TRY IT: In the data below, find every line with the string "button" and pull it out.

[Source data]
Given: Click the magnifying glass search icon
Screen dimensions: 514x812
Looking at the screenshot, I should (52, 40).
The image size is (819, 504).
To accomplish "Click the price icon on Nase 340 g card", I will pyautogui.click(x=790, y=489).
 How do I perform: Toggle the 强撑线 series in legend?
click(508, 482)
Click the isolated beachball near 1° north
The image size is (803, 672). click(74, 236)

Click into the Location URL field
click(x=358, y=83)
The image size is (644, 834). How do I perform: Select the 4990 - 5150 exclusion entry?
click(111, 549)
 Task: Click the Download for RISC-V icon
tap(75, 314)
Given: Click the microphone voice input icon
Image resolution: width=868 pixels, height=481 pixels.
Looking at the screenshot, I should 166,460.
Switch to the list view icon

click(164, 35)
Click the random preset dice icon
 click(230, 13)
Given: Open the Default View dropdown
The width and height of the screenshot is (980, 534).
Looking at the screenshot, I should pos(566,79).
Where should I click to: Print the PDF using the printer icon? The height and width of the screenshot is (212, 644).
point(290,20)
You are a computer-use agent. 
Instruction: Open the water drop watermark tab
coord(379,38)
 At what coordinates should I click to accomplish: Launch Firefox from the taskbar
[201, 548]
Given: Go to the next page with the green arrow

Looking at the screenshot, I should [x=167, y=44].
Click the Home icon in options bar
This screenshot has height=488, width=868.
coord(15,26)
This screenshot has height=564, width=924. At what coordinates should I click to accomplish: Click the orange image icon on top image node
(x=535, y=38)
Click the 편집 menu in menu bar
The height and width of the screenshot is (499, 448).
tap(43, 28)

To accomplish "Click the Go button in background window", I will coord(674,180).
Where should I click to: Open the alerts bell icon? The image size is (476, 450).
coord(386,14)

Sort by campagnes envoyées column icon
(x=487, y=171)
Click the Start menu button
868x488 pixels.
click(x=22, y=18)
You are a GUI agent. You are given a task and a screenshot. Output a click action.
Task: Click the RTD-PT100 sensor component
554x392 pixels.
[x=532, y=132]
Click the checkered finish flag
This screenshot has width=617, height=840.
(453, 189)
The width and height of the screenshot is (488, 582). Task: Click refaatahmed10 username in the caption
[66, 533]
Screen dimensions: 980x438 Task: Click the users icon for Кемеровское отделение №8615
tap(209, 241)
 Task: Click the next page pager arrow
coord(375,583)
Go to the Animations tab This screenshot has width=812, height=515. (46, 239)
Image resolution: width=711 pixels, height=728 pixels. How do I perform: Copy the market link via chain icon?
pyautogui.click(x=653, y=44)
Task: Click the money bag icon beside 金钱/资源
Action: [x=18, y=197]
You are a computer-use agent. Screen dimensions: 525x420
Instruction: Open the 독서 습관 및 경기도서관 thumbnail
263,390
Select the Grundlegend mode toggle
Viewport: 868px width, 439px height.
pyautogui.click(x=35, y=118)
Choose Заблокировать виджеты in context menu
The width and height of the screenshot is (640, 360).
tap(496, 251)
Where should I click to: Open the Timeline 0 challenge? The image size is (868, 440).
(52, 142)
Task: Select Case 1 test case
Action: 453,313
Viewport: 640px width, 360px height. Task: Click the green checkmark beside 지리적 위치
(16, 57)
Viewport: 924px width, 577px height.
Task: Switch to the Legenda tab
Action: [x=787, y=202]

COMPLETED TASK:
To accomplish "Click the Go button in background window", I will coord(674,180).
Click the Start menu button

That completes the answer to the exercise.